● **Extract provided**
★ ★ ★ ★ ★ ★ ★
Equipment rentals in the platform economy: A rising trend
By Lucy Barnard24 May 2023
Multibillion dollar online platforms such as Uber, Lyft and Airbnb have already disrupted the hotel, car hire and taxi industries among others. Lucy Barnard finds out how with the rise of the platform economy, equipment rental firms hope to make hiring an excavator as easy as ordering a pizza on your phone.
Vincent Ranaivoson, chief transformation officer at Kiloutou, hardly stops for breath as he outlines the company's vision to bring the sort of sharing economy business model used by digital giants such as Uber and Airbnb to equipment rental.
Ranaivoson, a management consultant by training, whose diverse CV includes a stint running a beekeeping business in Madagascar and an on-demand gas bottle delivery service in the Ivory Coast, is in the process of launching an app which, he hopes, will enable contractors to lease bulldozers, and excavators to others as easily as they could order fast food on their phones.
Kiloutou, although a traditional rental company, is joining the growing number of companies seeking to use digital technology to modernise an industry where many rental firms still rely on phone calls and paper bookings forms to do business.
Multibillion dollar online platforms such as Uber, Lyft and Airbnb have already been a disruptive force in many industries.
They tend to use a business model where, rather than providing a direct service to customers, businesses create an online meeting place where customers can then rent or borrow goods from each other.
Kiloutou's plan, outlined by Ranaivoson, is to borrow ideas from increasingly popular car-sharing platforms.
These portals, which include the likes of Share-now, Evo, Zipcar, Gig, Turo, Modo and Hiyacar, enable registered customers to find out via an app where the nearest available car is currently located and then unlock it using their smartphones.
Payment is completed online, and the car is photographed before and after the share takes place, so any damage is noted.
And, like Airbnb, many of the platforms are not just open to traditional rental fleets but allow car owners, or in some case manufacturers, to make an income renting out their cars too when they are not in use, increasing the size of their potential portfolios dramatically while keeping risk low.
Ranaivoson's vision is based around an app called YOUSE, which Kiloutou has built in-house alongside French fleet management and telematics specialist Sharemat.
The plan is for main contractors to be able to use the app and register any heavy equipment – either machines rented through Kiloutou or directly owned by the contractor – which they would like to share with their subcontractors working on the same construction site.
Subcontractors working on a site can also download the app and register and check the availability of equipment and book it through the platform "as easily as one would book a meeting room."
For Ranaivoson, it all started when visited clients’ construction sites.
"These sites were filled with multiple equivalent pieces of equipment from different providers," he says. "There is the main contractor doing the organizsng of the worksite but there are also plenty of subcontractors – plumbers, air conditioning, everybody organised by the main contractor, and they all rent equipment through different rental companies. They very often rent the exact same equipment."
"No rental company has yet offered a scalable solution for its clients to actually share their access or earthmoving equipment with other contractors on the same worksite. For our customers it doesn't make sense - and for the environment it's nonsense.
★ ★ ★ ★ ★ ★ ★
● **Given information**
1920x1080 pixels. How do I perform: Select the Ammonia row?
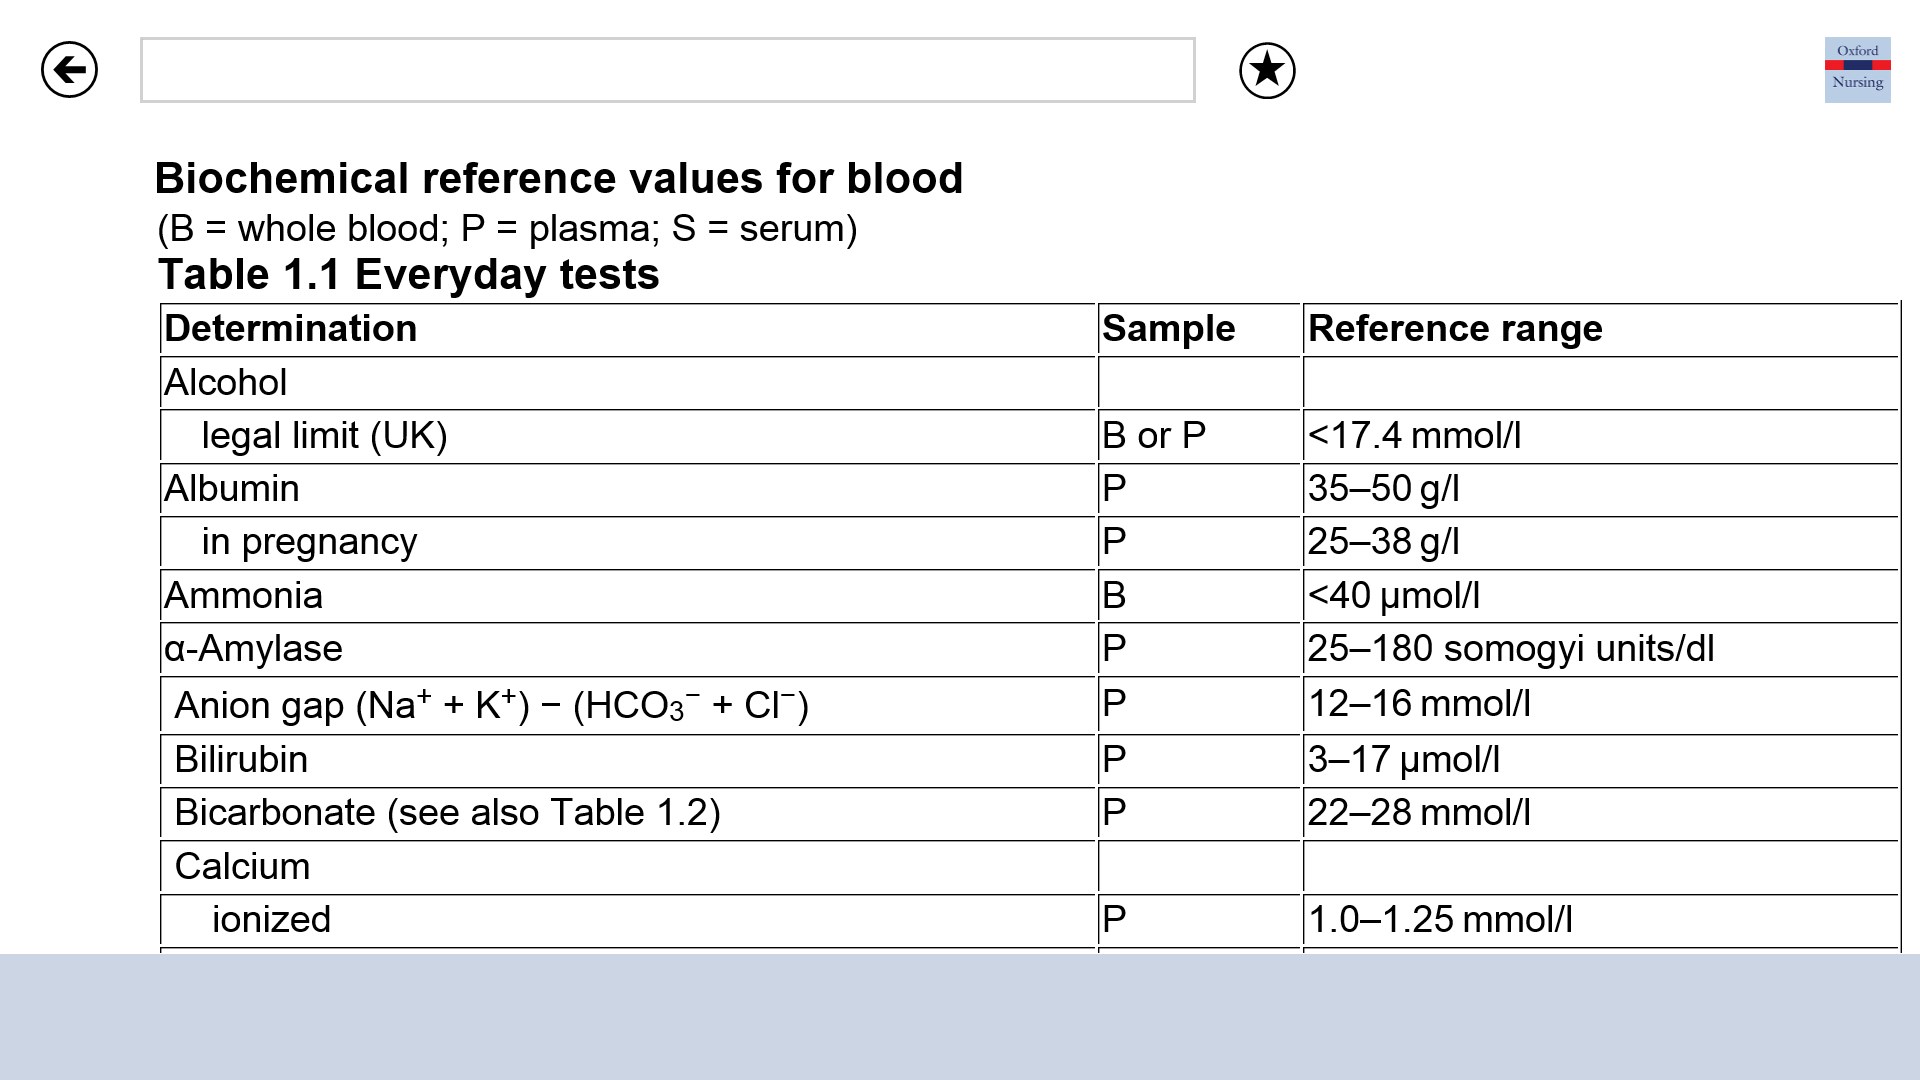click(243, 596)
★ ★ ★ ★ ★ ★ ★
● **Tasks for this exercise**
a - Reproduce the part of the equipment rental article between "Payment is completed" and "telematics specialist Sharemat.", inclusive.
b - Turn the paragraph of the equipment rental article that begins "These portals, which include" into a short bulleted list that keeps its main facts.

● **Results for each task**
a -
Payment is completed online, and the car is photographed before and after the share takes place, so any damage is noted.
And, like Airbnb, many of the platforms are not just open to traditional rental fleets but allow car owners, or in some case manufacturers, to make an income renting out their cars too when they are not in use, increasing the size of their potential portfolios dramatically while keeping risk low.
Ranaivoson's vision is based around an app called YOUSE, which Kiloutou has built in-house alongside French fleet management and telematics specialist Sharemat.

b -
- Car-sharing portals include Share-now, Evo, Zipcar, Gig, Turo, Modo and Hiyacar.
- Registered customers use an app to find where the nearest available car is.
- They unlock the car with their smartphones.